From the line containing "Tap the swap stations arrows icon" to the last line of the data below, copy everything exactly and nothing else; pictures stay out.
───── Record set
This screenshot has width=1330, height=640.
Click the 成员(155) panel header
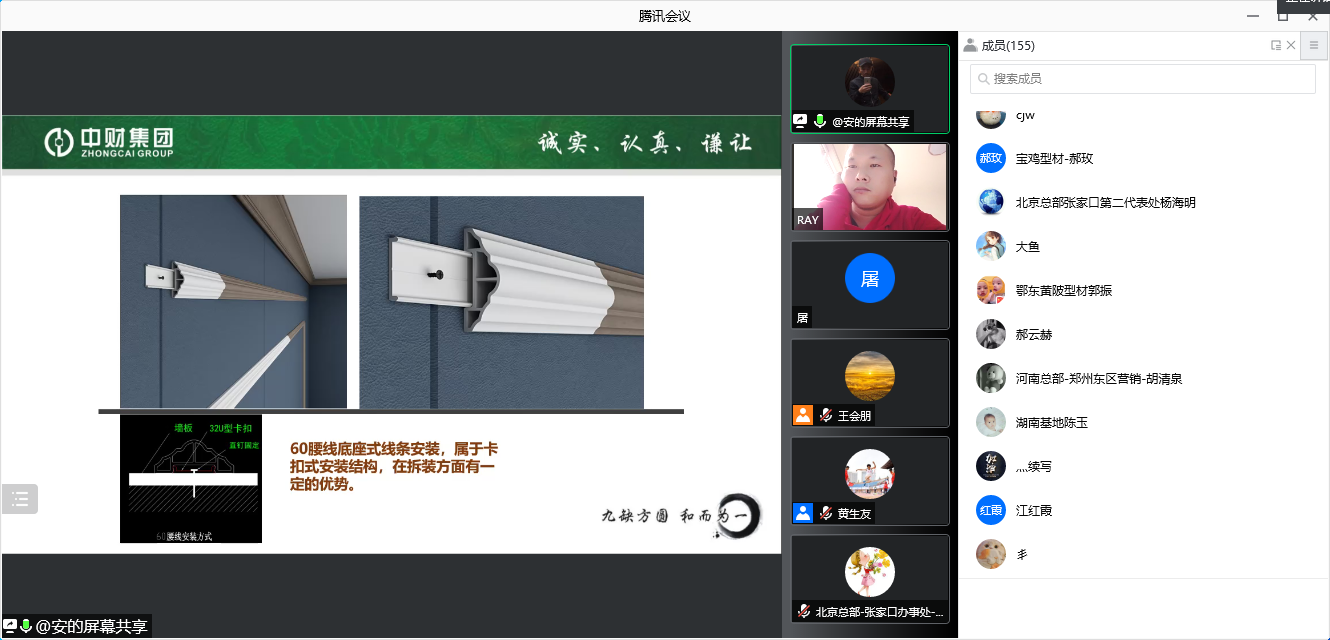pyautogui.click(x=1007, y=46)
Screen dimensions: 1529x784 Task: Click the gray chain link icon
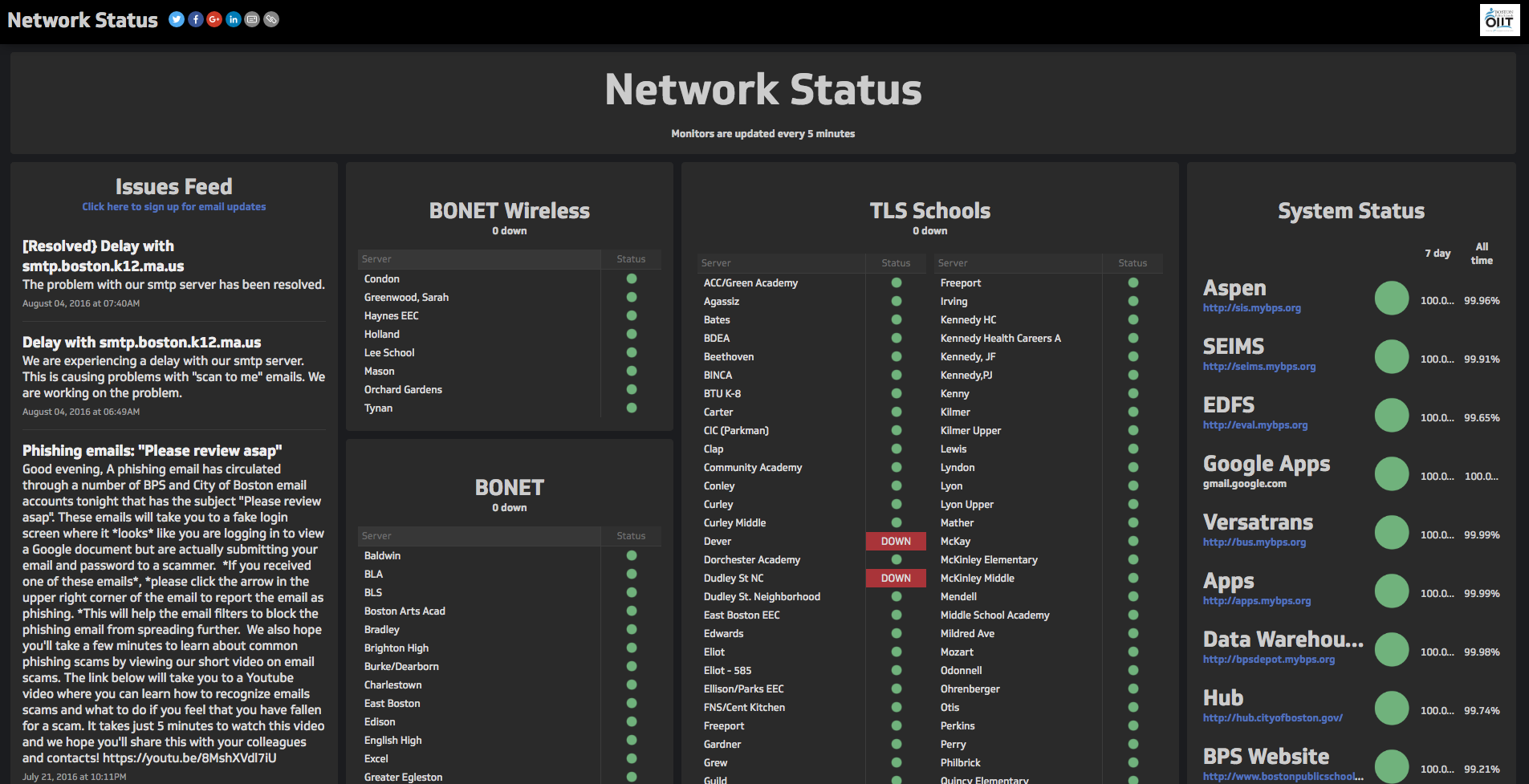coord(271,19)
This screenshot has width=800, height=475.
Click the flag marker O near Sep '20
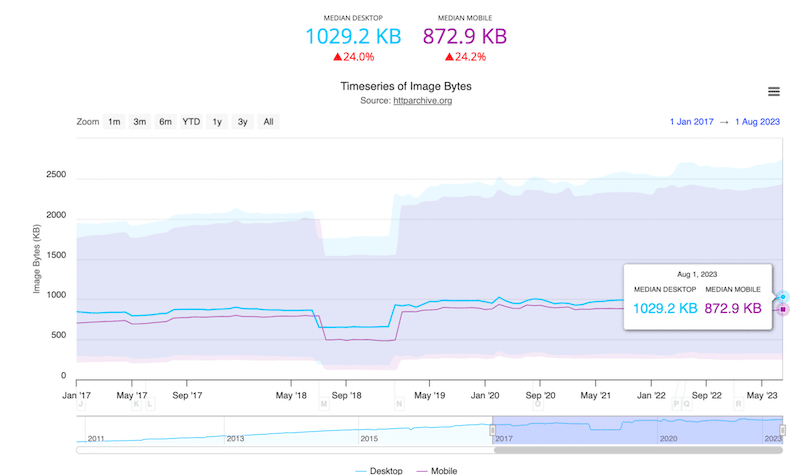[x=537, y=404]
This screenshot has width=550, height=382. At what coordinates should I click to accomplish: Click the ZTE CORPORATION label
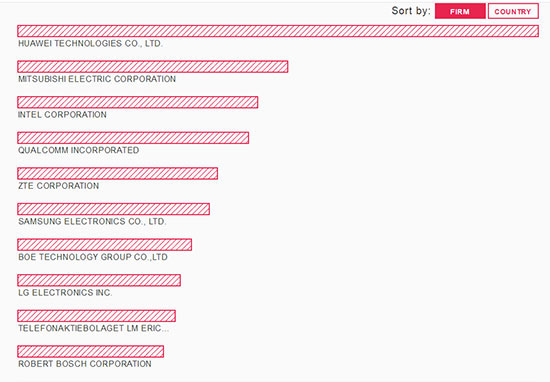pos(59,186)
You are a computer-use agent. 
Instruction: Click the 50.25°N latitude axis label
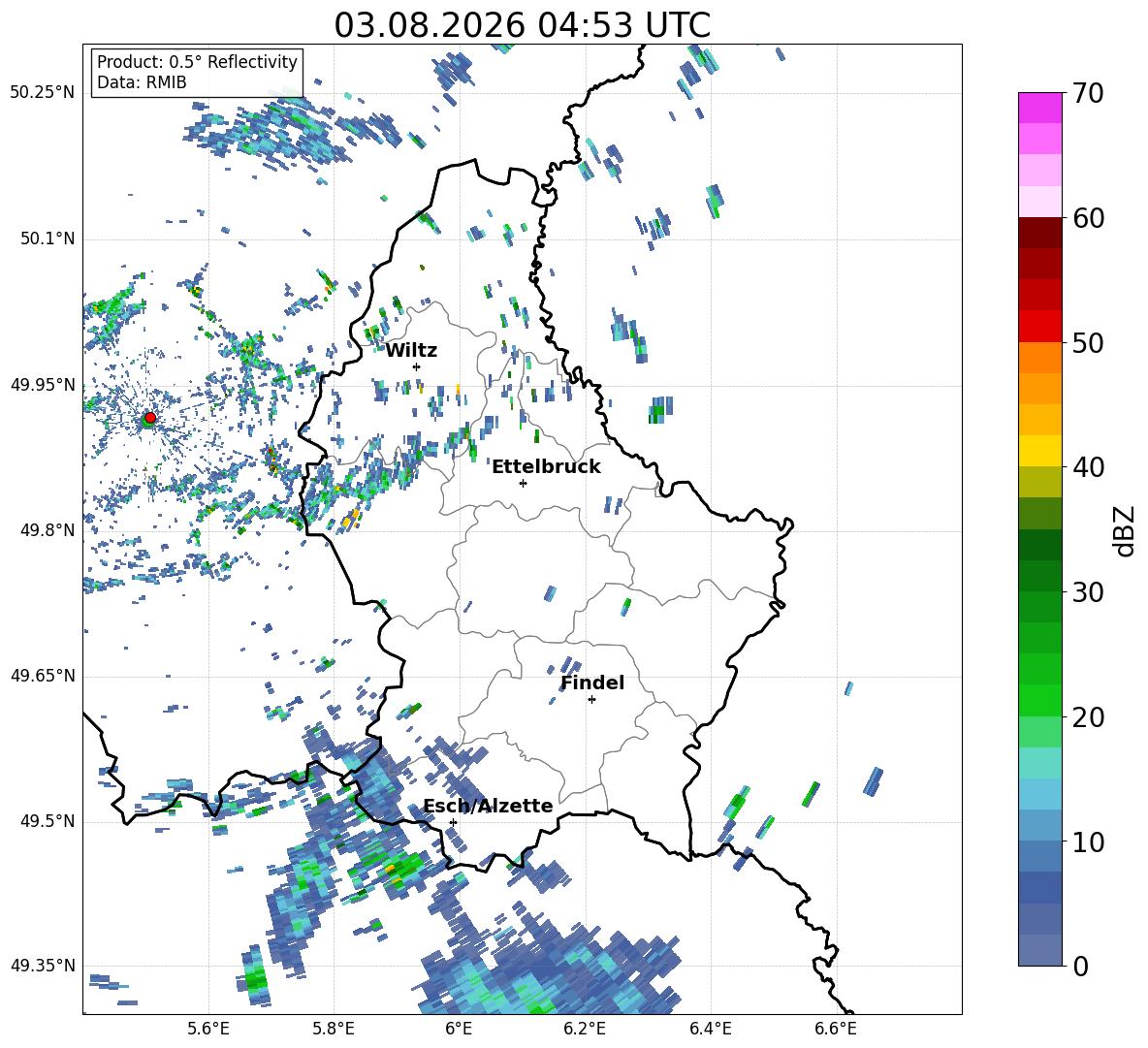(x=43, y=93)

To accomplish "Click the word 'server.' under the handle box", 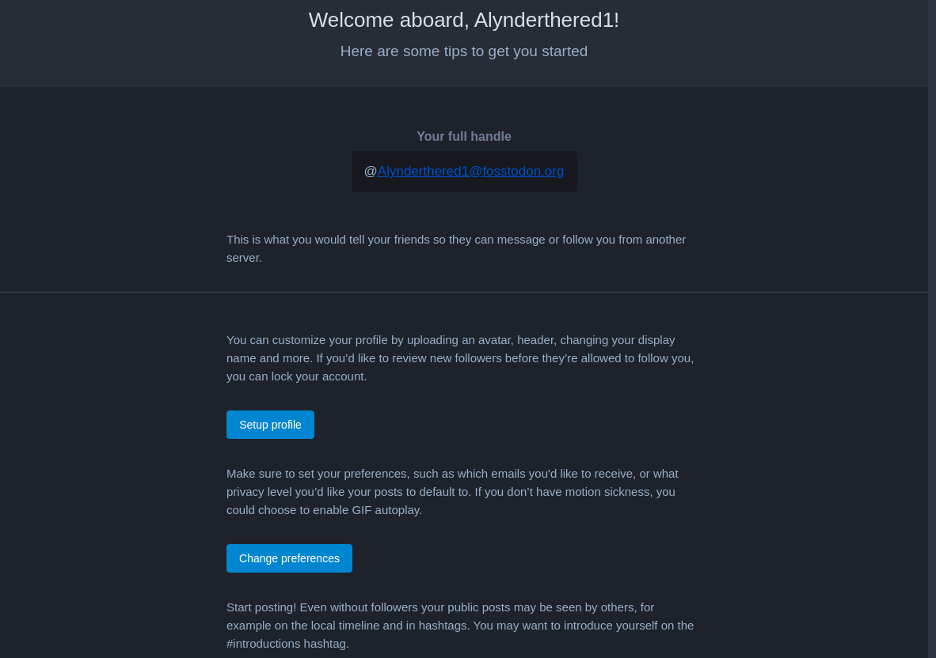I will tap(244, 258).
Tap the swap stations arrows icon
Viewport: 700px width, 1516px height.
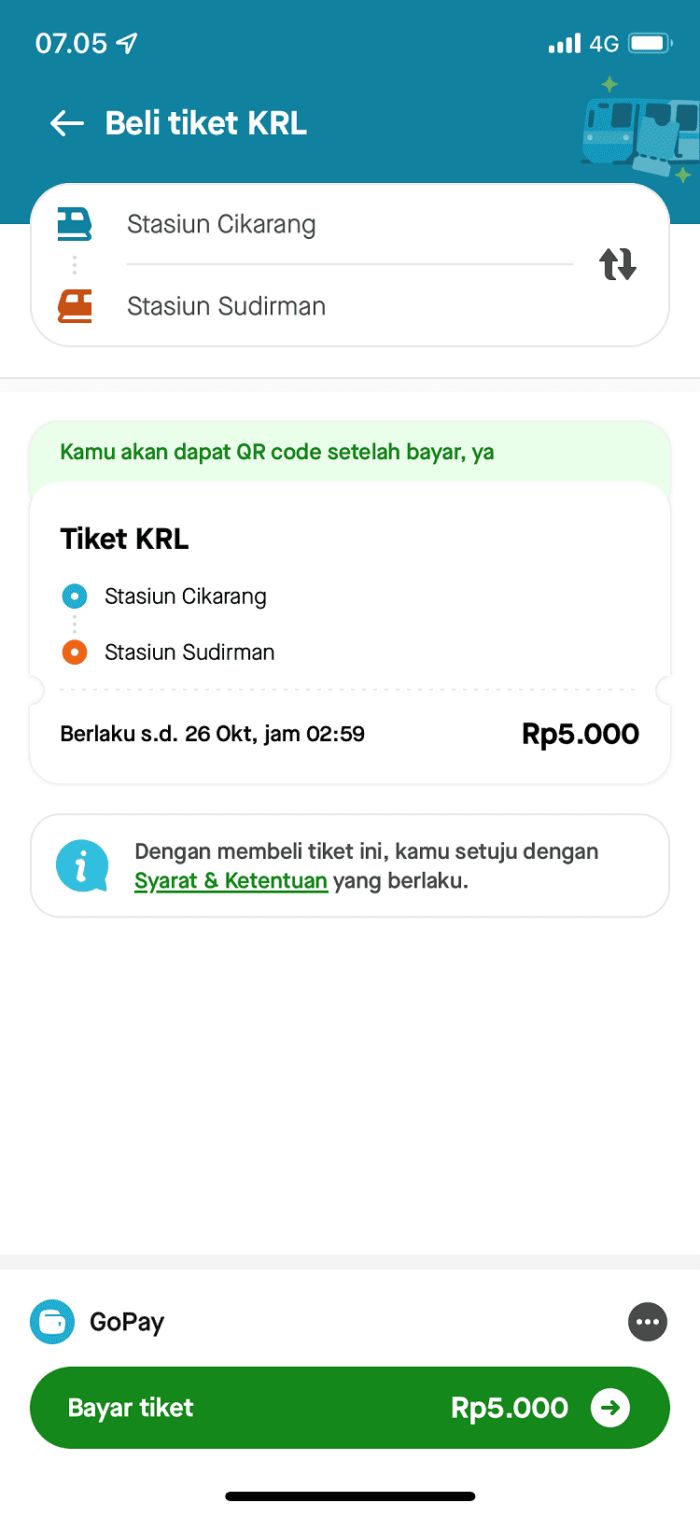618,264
──────────
* Solution *
Tap the swap stations arrows icon
Viewport: 700px width, 1516px height.
618,264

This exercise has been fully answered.